OpenStack Compute (nova)

error in guestfs driver setup causes orphaned libguestfs processes

Bug #1270304 reported by Solly Ross on 2014-01-17

This bug affects 5 people

Affects		Status	Importance	Assigned to	Milestone
	OpenStack Compute (nova)	Fix Released	Undecided	Solly Ross	OpenStack Compute (nova) 2014.1 "icehouse"
	Havana	Fix Released	Undecided	Xing Yang	OpenStack Compute (nova) 2013.2.3

Bug Description

In the libguestfs driver for Nova VFS, certain errors in the setup method can cause a libguestfs process to remain running, even after the VM is terminated and/or the method that spawned the libguestfs VM has finished. These processes become zombies when killed, and can only be destroyed by restarting nova-compute.

In the particular issue encountered, when using gluster as a cinder backend and attempting to launch a VM before adding a keypair, the error would occur. However, it is feasible that the error could occur elsewhere.

Tags:

Solly Ross (sross-7) on 2014-01-17

Changed in nova:
assignee:	nobody → Solly Ross (sross-7)

Revision history for this message

OpenStack Infra (hudson-openstack) wrote on 2014-01-17: Fix proposed to nova (master)

Fix proposed to branch: master
Review: https://review.openstack.org/67586

Changed in nova:
status:	New → In Progress

Revision history for this message

David Wittman (david-wittman) wrote on 2014-01-29:

Here are the qemu-kvm zombie processes which I'm seeing as a result of this same issue:

/usr/libexec/qemu-kvm -global virtio-blk-pci.scsi=off -nodefconfig -nodefaults -nographic -machine accel=kvm:tcg -cpu host,+kvmclock -m 500 -no-reboot -kernel /var/tmp/.guestfs-162/kernel.16420 -initrd /var/tmp/.guestfs-162/initrd.16420 -device virtio-scsi-pci,id=scsi -drive file=/var/lib/nova/instances/c1c6ab55-b09a-498e-b007-47195911b084/disk,cache=none,format=qcow2,id=hd0,if=none -device scsi-hd,drive=hd0 -drive file=/var/tmp/.guestfs-162/root.16420,snapshot=on,id=appliance,if=none,cache=unsafe -device scsi-hd,drive=appliance -device virtio-serial -serial stdio -device sga -chardev socket,path=/tmp/libguestfs9AiaSX/guestfsd.sock,id=channel0 -device virtserialport,chardev=channel0,name=org.libguestfs.channel.0 -append panic=1 console=ttyS0 udevtimeout=600 no_timer_check acpi=off printk.time=1 cgroup_disable=memory root=/dev/sdb selinux=0 TERM=xterm

Solly, can you restore your abandoned changes in Gerrit? I don't know why that gate failed but your patch LGTM and it fixed my issue.

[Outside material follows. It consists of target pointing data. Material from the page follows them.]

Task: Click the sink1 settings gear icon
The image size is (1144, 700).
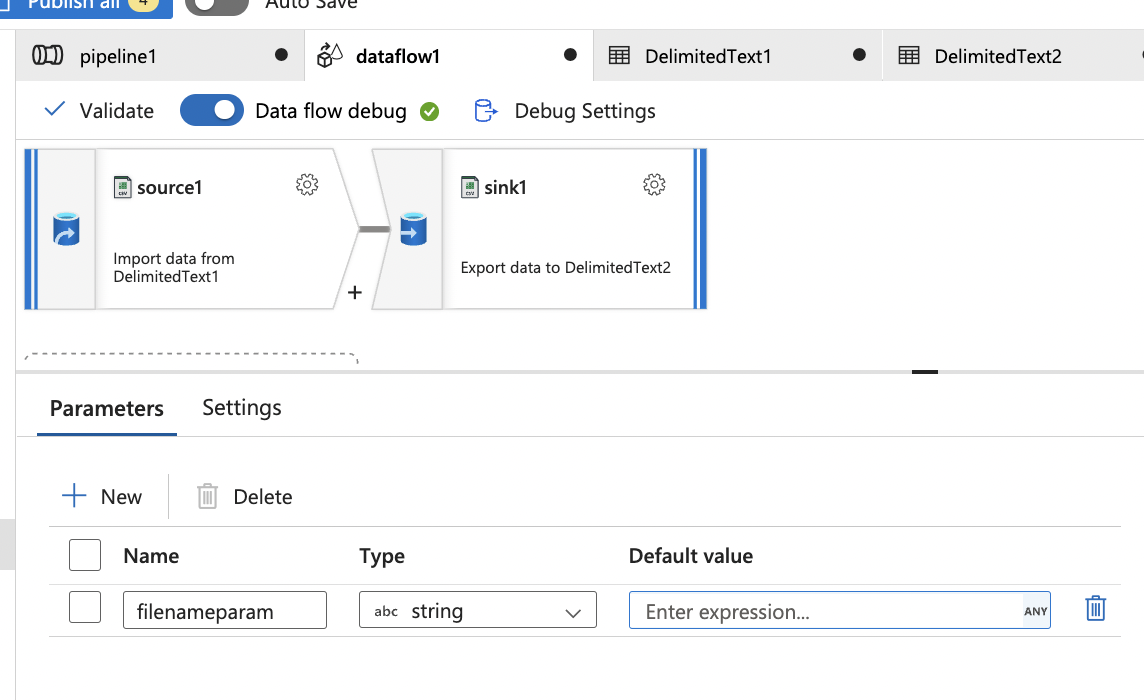Action: [x=654, y=185]
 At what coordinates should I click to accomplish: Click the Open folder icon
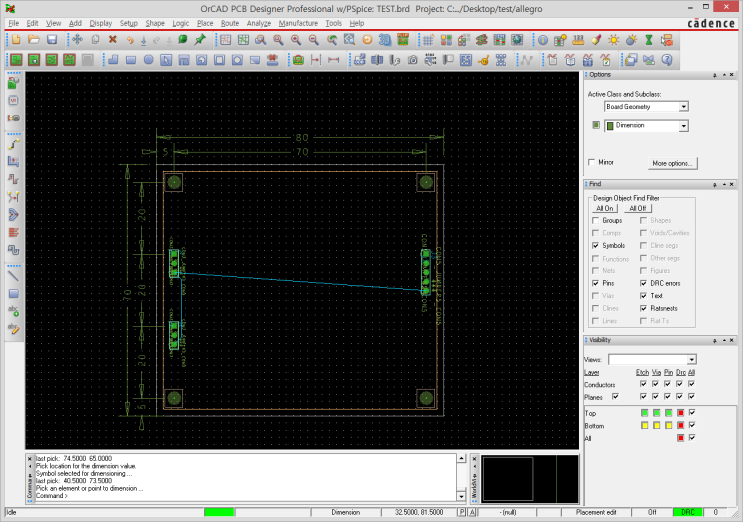(x=33, y=40)
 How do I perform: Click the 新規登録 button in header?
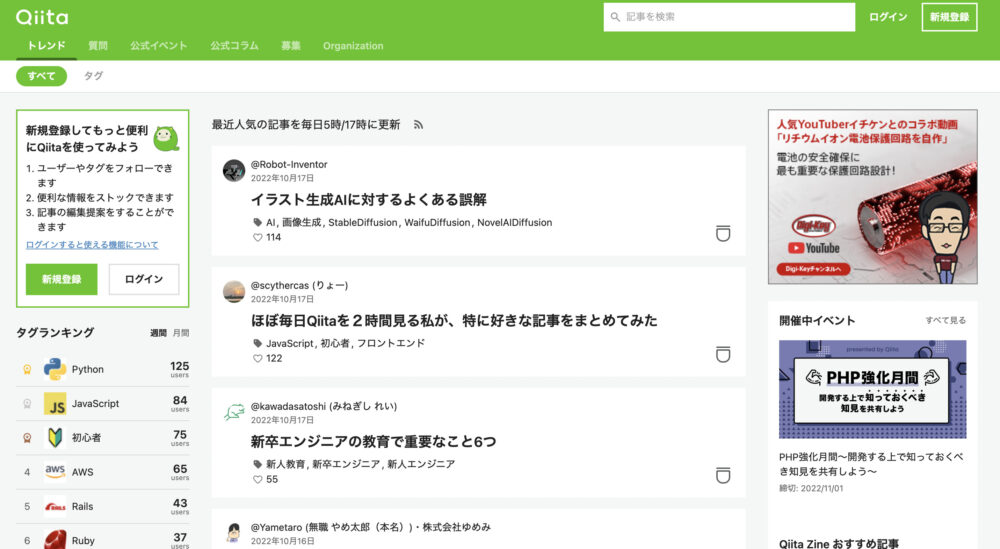tap(948, 17)
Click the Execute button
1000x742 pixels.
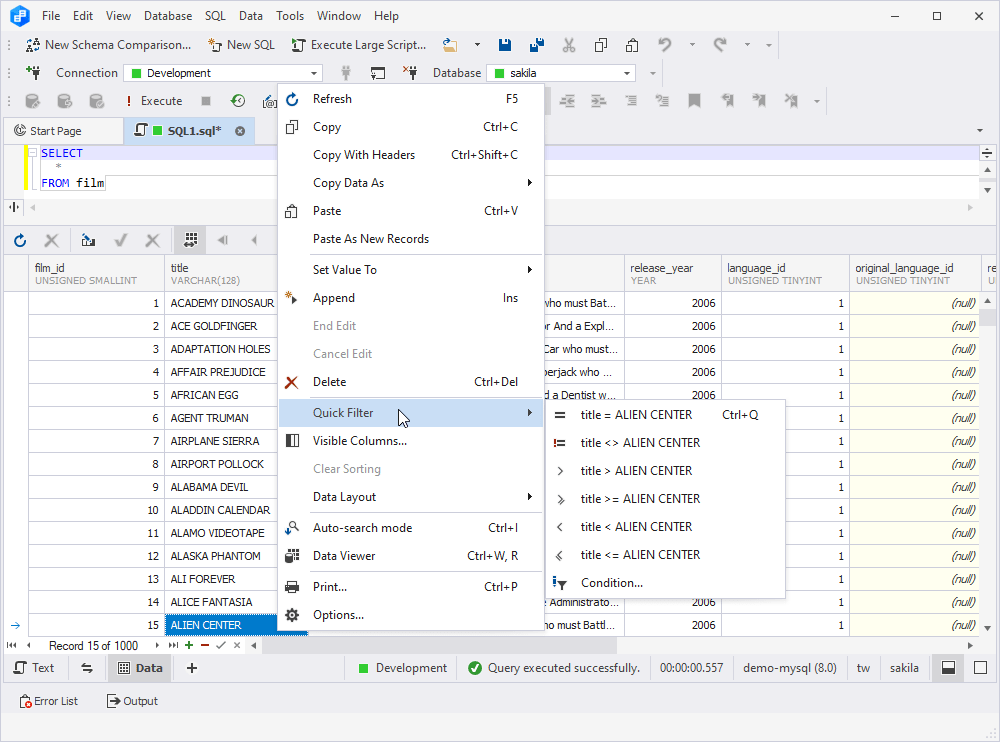click(161, 100)
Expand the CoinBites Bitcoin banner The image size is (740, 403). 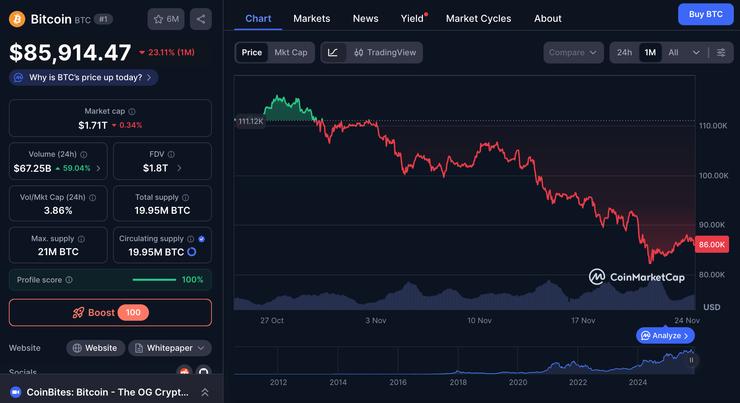coord(204,392)
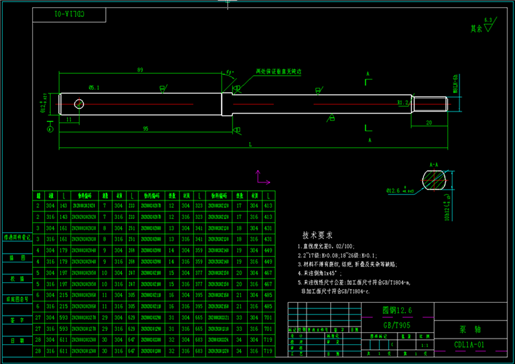Image resolution: width=515 pixels, height=364 pixels.
Task: Select the leader note text above the shaft shoulder
Action: point(278,71)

Revision history for this message

Solly Ross (sross-7) wrote on 2014-02-11:

@david-wittman: the change has been restored (it was a common gate bug). Hopefully I someone can review it soon.

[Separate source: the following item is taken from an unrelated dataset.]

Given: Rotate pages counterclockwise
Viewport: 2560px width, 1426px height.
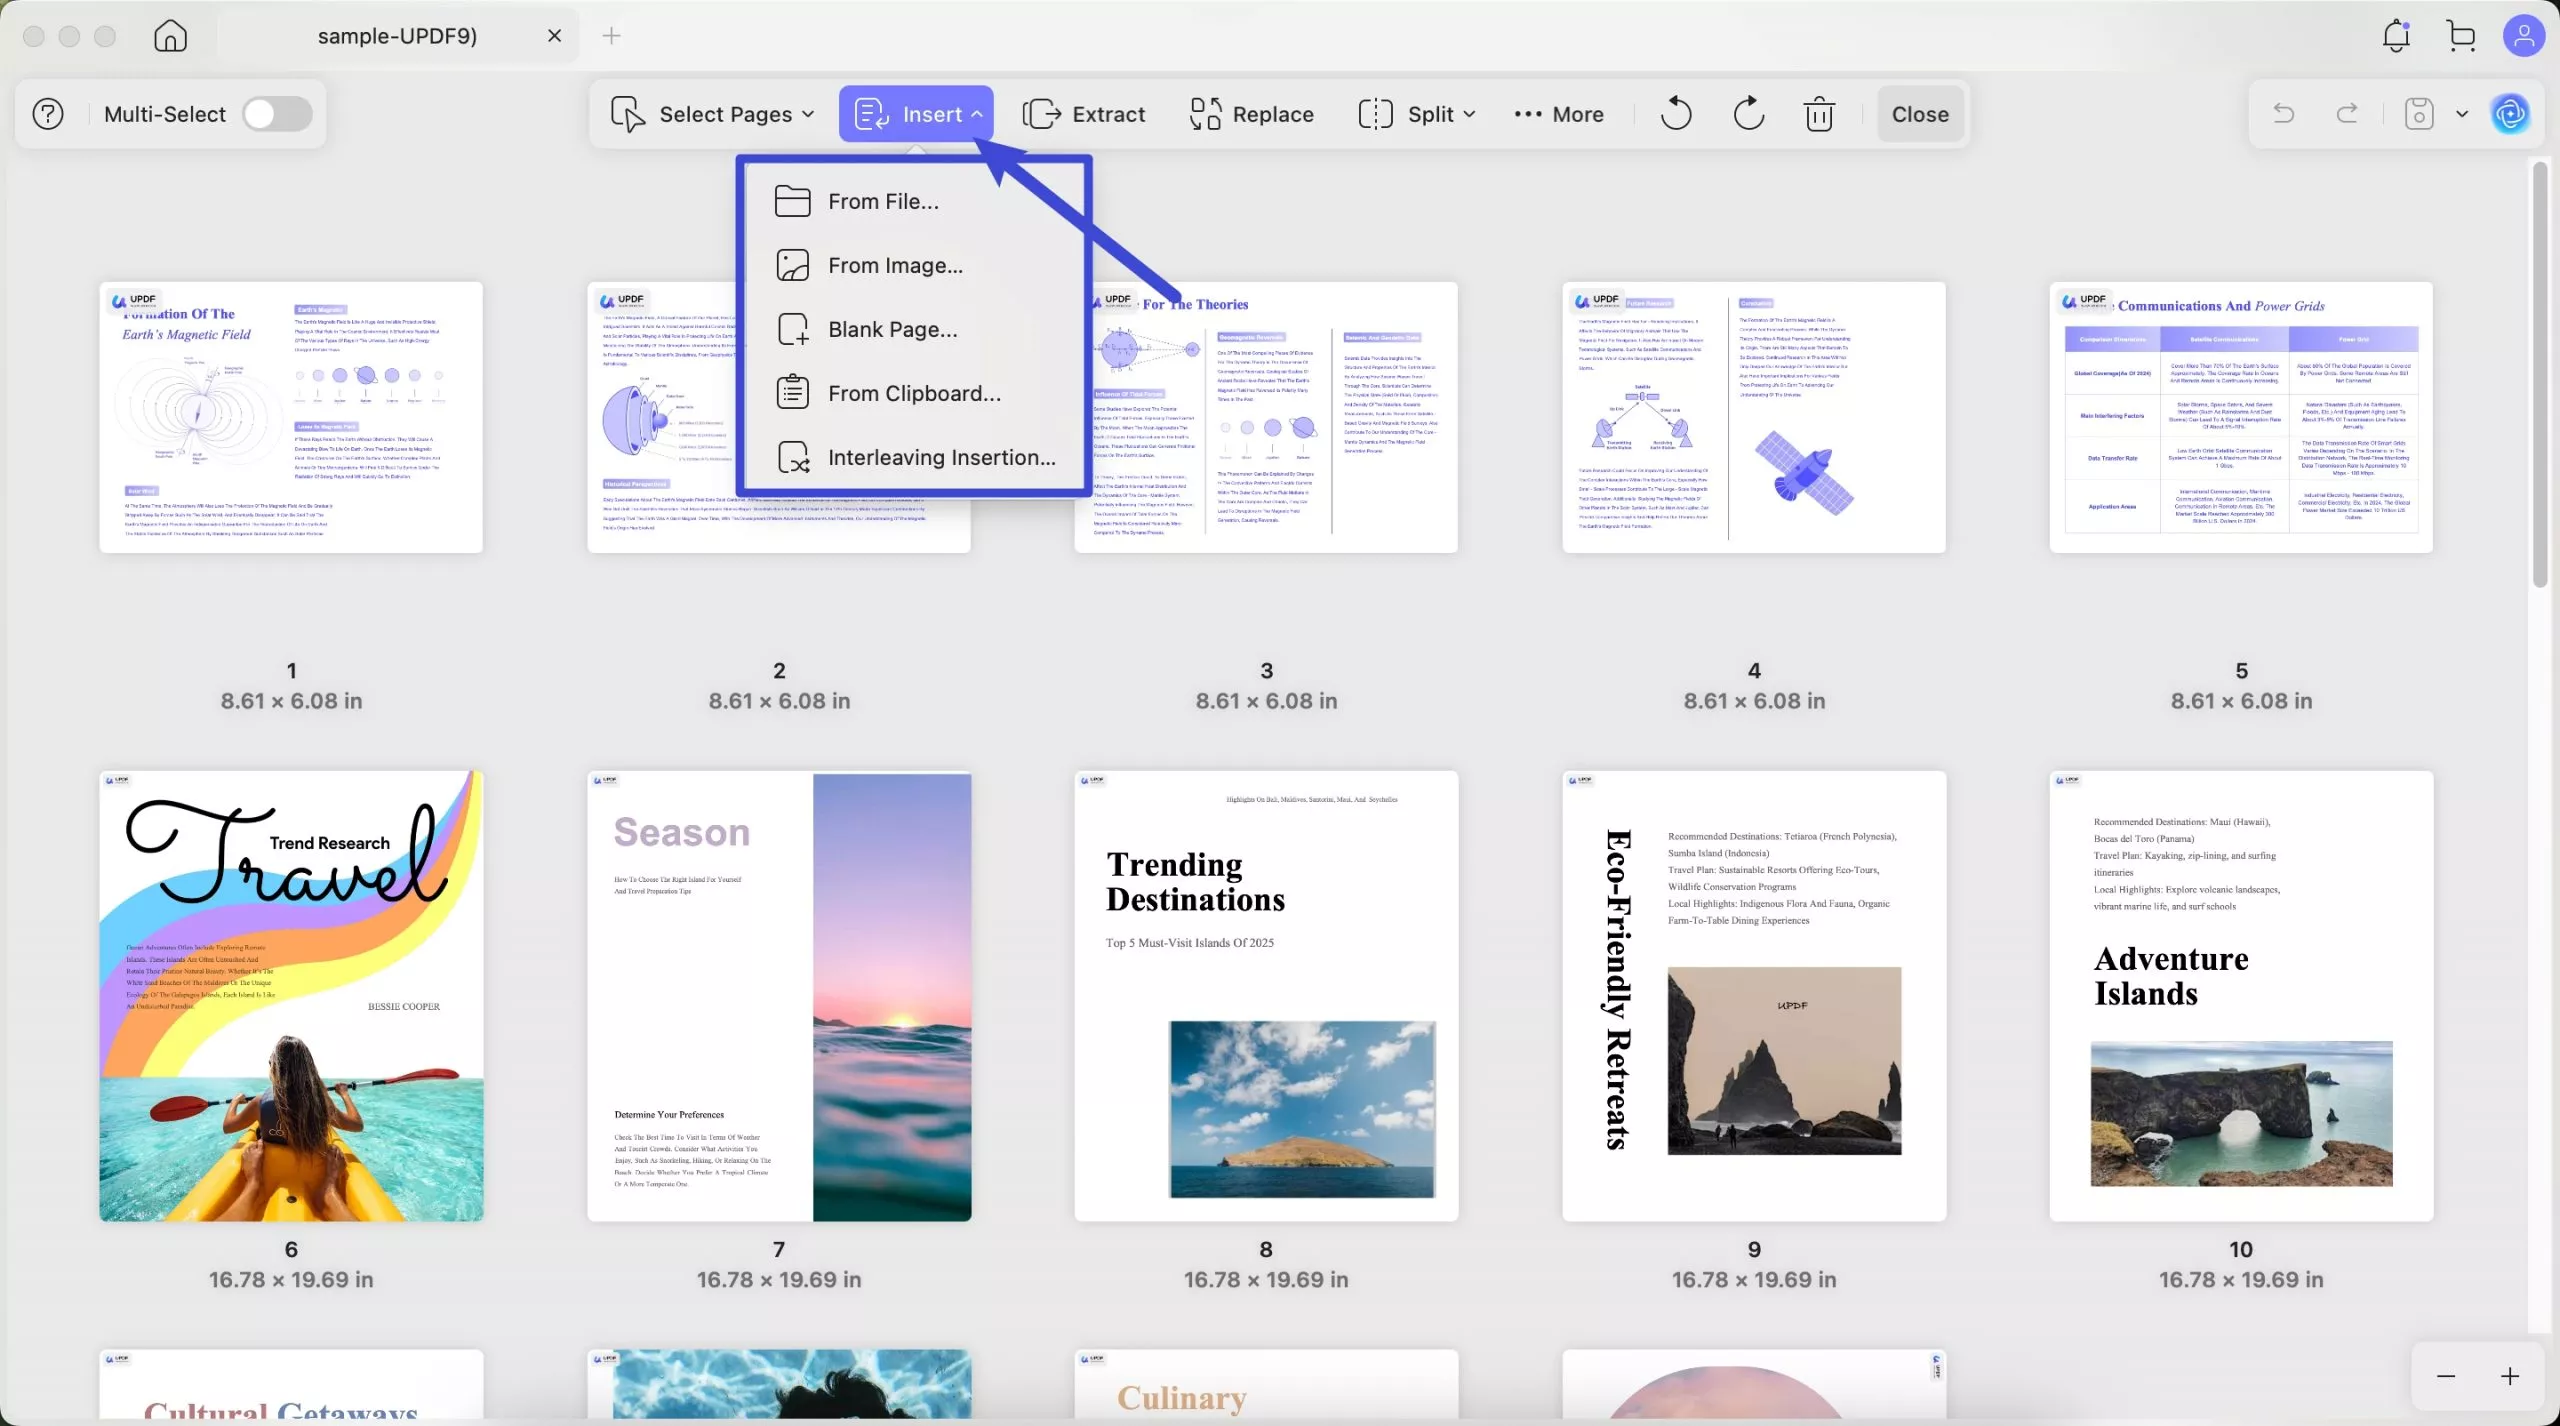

Revision history for this message

OpenStack Infra (hudson-openstack) wrote on 2014-03-04: Fix merged to nova (master)

Reviewed: https://review.openstack.org/67586
Committed: https://git.openstack.org/cgit/openstack/nova/commit/?id=fa62cfe15fd6dddecf657966d166a2d3a2bdd317
Submitter: Jenkins
Branch: master

commit fa62cfe15fd6dddecf657966d166a2d3a2bdd317
Author: Solly Ross <email address hidden>
Date: Fri Jan 17 16:43:48 2014 -0500

Explicity teardown on error in libguestfs setup()

    Previously, in the setup method of the libguestfs driver
    for Nova's VFS, on an error the handle object was simply
    dereferenced (set to None), and then an new error was thrown.
    This relied on an implicit close() on the handle being called
    by GC. However, in some cases the setup progresses far enough
    that the implicit close is not enough, and leaves an "orphaned"
    libguestfs VM.

Now, the teardown() method is called explicitly, which ensures that
no "orphaned" VMs are left around in case of an error.

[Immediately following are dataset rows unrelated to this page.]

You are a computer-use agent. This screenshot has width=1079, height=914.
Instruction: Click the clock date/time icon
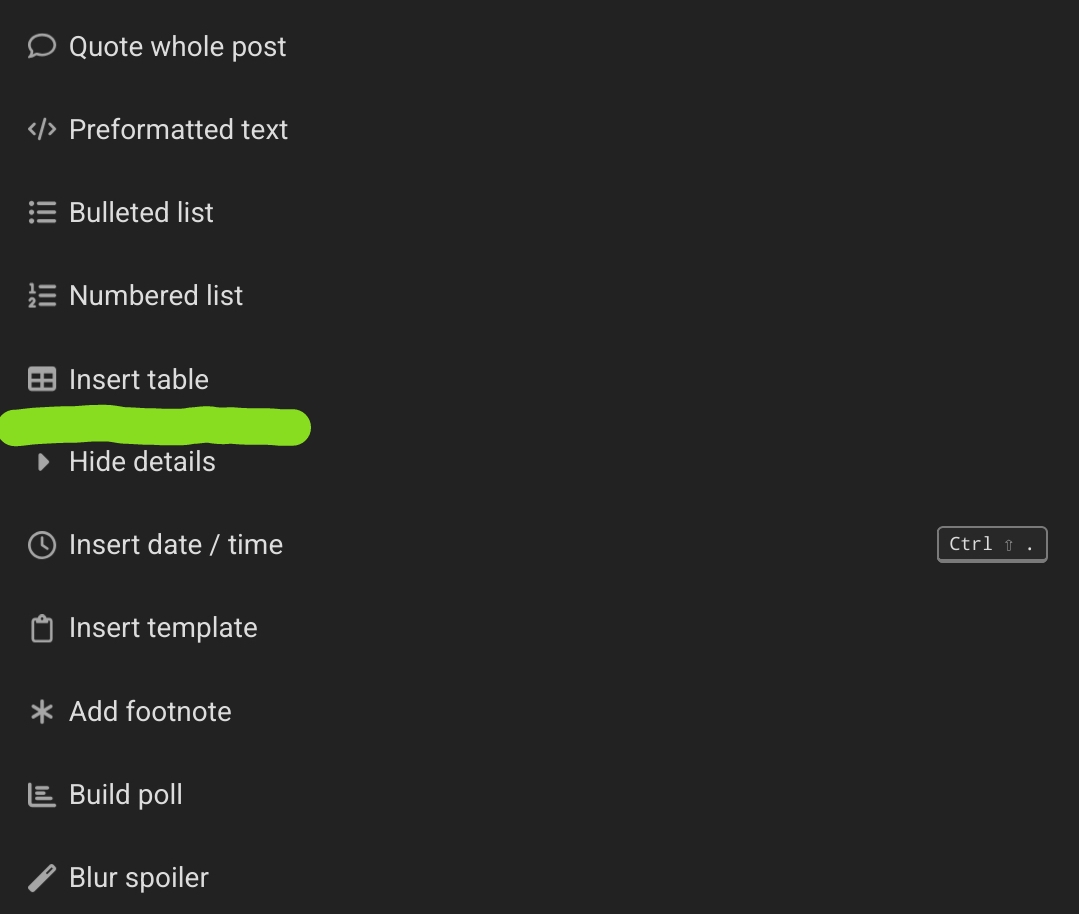[41, 545]
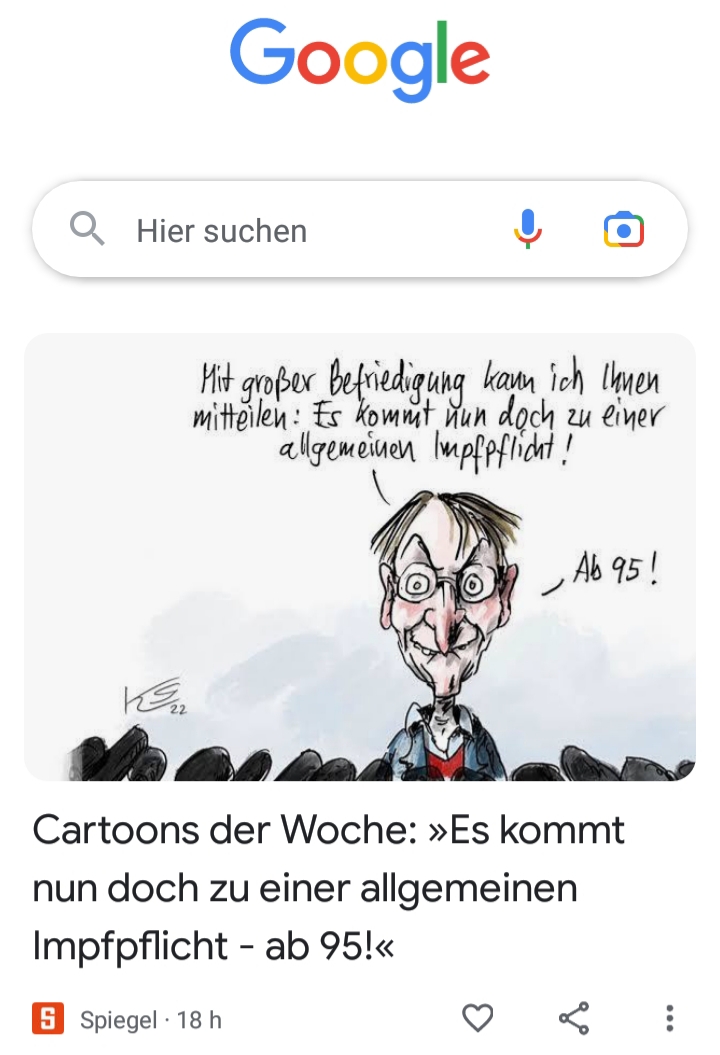Image resolution: width=720 pixels, height=1055 pixels.
Task: Tap the character's red and blue clothing
Action: click(445, 745)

Change-Id: I7fbe470046ce6c76bc13d77d8df360351a3ef715
Fixes: bug #1270304

Changed in nova:
status:	In Progress → Fix Committed

Revision history for this message

OpenStack Infra (hudson-openstack) wrote on 2014-03-04: Fix proposed to nova (stable/havana)

Fix proposed to branch: stable/havana
Review: https://review.openstack.org/77914

Thierry Carrez (ttx) on 2014-03-05

Changed in nova:
milestone:	none → icehouse-3
status:	Fix Committed → Fix Released

Revision history for this message

OpenStack Infra (hudson-openstack) wrote on 2014-03-19: Fix merged to nova (stable/havana)

Reviewed: https://review.openstack.org/77914
Committed: https://git.openstack.org/cgit/openstack/nova/commit/?id=06dd47f3dcdd33da62a41e6c8a238257ff38ea62
Submitter: Jenkins
Branch: stable/havana

commit 06dd47f3dcdd33da62a41e6c8a238257ff38ea62
Author: Solly Ross <email address hidden>
Date: Fri Jan 17 16:43:48 2014 -0500

Explicity teardown on error in libguestfs setup()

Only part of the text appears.